Dear girl who is learning to be herself,
Spoiler alert: you’re going to be okay.
Actually, more than okay, you’re going to build a life you’re proud of. You’ll be married to your wife. You’ll be out at work and with your family. You’ll have a meaningful career and the opportunity to impact others in ways you can’t yet imagine.
But it won’t feel that way for a long time.
When you’re young, you won’t have the language for what you’re feeling. You’ll play sports, form deep friendships, and feel drawn to certain girls in a way you don’t fully understand. You’ll tell yourself they’re just “cool” or that you just like being around them.
As you get older, you’ll try to follow the path you think you’re supposed to be on. You’ll date boys. You’ll try to fit in. In college, you’ll start to realize something feels different, but instead of exploring it, you’ll hide it. You’ll deflect questions. You’ll carry tension in your shoulders. You’ll become guarded.
After college, the truth will get harder to ignore. A friend will give you a book, and a quote will stop you in your tracks: “If you fear it too much, it will probably come true.”
You’ll panic, because deep down, you already know. You’ll be afraid you won’t find love, afraid your family will see you differently, and afraid your life won’t look the way you imagined.
And sometimes, the hardest part won’t be what people say, but what they don’t understand. Even well-meaning questions or comments will make you feel like the “other” in the room.
Years later, even after you’ve built a life with your wife, that feeling will still show up in unexpected ways. When your mom moves into a new community, she’ll introduce your wife by her first and last name, or call her a “niece.” She’ll think she’s protecting you. But it will hurt. It will feel small, invisible, and deeply personal.
And in that moment, you’ll realize something important: you can’t stay quiet to keep others comfortable. You’ll have to find your voice, not just for yourself, but for the person you love. And even though it’s hard, you’ll speak up. That’s growth.
But the real turning point comes earlier.
When you start dating the woman who will become your wife, you’ll hear a story from her family. When she was facing a similar moment, her brother and sister-in-law gave simple advice:
Invite everyone. Be yourself. And let them decide how they respond.
That idea will change everything for you.
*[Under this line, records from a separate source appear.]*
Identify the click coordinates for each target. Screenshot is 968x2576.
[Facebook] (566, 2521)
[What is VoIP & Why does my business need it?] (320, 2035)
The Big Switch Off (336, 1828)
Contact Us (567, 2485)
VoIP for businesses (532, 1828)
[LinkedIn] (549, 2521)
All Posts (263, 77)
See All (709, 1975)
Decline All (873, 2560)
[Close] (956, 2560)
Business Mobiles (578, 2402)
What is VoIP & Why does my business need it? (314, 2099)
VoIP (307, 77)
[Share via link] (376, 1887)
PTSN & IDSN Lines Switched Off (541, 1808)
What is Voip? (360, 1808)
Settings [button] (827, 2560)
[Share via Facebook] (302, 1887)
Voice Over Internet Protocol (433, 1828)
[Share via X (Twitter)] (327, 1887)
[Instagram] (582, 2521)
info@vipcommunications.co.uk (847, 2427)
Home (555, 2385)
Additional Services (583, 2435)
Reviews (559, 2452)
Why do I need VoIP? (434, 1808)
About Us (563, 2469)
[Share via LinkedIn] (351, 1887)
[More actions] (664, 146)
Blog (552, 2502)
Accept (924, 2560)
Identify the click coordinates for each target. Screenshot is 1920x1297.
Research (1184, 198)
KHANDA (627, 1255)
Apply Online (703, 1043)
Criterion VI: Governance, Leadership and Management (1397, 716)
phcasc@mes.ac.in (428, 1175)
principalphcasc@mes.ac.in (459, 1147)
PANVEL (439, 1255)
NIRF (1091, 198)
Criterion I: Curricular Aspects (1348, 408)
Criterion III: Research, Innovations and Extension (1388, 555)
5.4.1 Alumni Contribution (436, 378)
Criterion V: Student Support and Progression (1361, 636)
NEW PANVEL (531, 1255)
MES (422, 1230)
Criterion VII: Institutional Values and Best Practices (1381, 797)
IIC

For the first time, you’ll realize that you are not responsible for other people’s reactions. You don’t have to carry their fear, their judgment, or their discomfort. You just have to live your life in a way you won’t regret.
So you’ll start practicing. Saying “my wife.” Using “she” without hesitation. It won’t feel natural at first, but over time, it will feel like freedom.
And one day, it will simply feel like you.
Before, you felt guarded, anxious, and tight, constantly managing what to say and what not to say. Now, you feel free, grounded, open, and light.
This journey will shape you in ways you can’t yet see. It will make you a better leader and a better human. You’ll pay attention to the person in the room who hasn’t spoken yet. You’ll notice when someone is shutting down. You’ll ask one more question, then another, so people feel seen and valued.
You’ll learn that success doesn’t come from being the same. It comes from bringing your full, real self and creating space for others to do the same.
And here’s what I want you to know most:
It is not your job to change people’s minds, even the people closest to you. It is your job to accept yourself.
There will be moments that are painful. But those moments do not define you. Other people’s discomfort, lack of understanding, or fear belongs to them, not to you.
Your life will be full of people who love and accept you exactly as you are, but it starts with you doing that for yourself. Be patient, be curious, and be yourself, because there is nothing wrong with you. In fact, the very thing you’re afraid of will become one of your greatest strengths.